Example 1: The self-inductance of the motor of an electric fan is 10 H. In order to impart maximum power at 50 Hz, it should be connected to a capacitance of

1) $1 \mu F$
2) $2 \mu \mathrm{F}$
3) $4 \mu F$
4) $8 \mu F$

Solution

If $X_L=X_c$

This is the resonance condition

For maximum power, $L \omega=\frac{1}{C \omega}$

$\begin{aligned} & \therefore C=\frac{1}{L \omega^2}=\frac{1}{10 \times(2 \pi \times 50)^2} \\ & =\frac{1}{10 \times 10^4 \times(\pi)^2}=10^{-6} \mathrm{~F} \\ & \text { or } C=1 \mu \mathrm{F}\end{aligned}$

Hence, the answer is the option (1).

Example 2: At resonance the impedance of the given circuit

1) $\sqrt{R^2+\left(X_L-X_C\right)^2}$
2) $\sqrt{R^2+X_L^2}$
3) $\sqrt{R^2+X_C^2}$
4) $R$

Solution:

At resonance (series resonant and circuit) If X_{L}=X_{c}

$Z_{\min }=R$

wherein

The circuit behaves as a resistive circuit.

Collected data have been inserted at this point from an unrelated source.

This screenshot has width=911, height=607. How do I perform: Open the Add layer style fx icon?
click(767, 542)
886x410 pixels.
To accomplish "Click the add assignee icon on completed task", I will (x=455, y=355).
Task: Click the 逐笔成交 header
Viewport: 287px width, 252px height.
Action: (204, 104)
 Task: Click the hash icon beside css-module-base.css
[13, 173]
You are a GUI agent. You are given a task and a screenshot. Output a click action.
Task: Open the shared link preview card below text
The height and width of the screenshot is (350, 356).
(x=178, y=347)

$\begin{aligned} & \text { At resonance, } X_L=X_C \\ & \Rightarrow Z=\sqrt{R^2+\left(X_L-X_C\right)^2} \\ & \Rightarrow Z=\sqrt{R^2} \\ & \mathrm{z}=\mathrm{R}\end{aligned}$

Hence, the answer is the option (4).

Example 3: In a L-C-R circuit , if V_L = V_C = V , then applied voltage would be

1) V
2) $\sqrt{V_R^2+V^2}$
3) $V_R$
4) None

Solution:

$\begin{aligned} & \text { If } V_L=V_c=V \\ & V=V_R\end{aligned}$

wherein

The whole applied voltage appears across the resistance.

In the LCR circuit, the applied voltage $V_a=\sqrt{V_R^2+\left(V_L-V_C\right)^2}$ If $\mathrm{V}_{\mathrm{L}}=\mathrm{V}_{\mathrm{C}}=\mathrm{V}$
$
\begin{aligned}
& V_a=\sqrt{V_R^2} \\
& \mathrm{v}_{\mathrm{a}}=\mathrm{v}_{\mathrm{R}}
\end{aligned}
$

Hence, the answer is the option (3).

Example 4: The natural frequency of the circuit depends on which of the following ( consider resonance case )

1) Resistance & capacitance

2) Inductance & Resistance

3) Inductance & Capacitance

4) Resistance only

Solution:

Resonant frequency (natural frequency)

$\begin{aligned} & X_L=X_c=\omega_0 L=\frac{1}{\omega_0 c} \\ & \nu_0=\frac{1}{2 \pi \sqrt{L c}}(H z)\end{aligned}$

wherein

Independent from the resistance of the circuit.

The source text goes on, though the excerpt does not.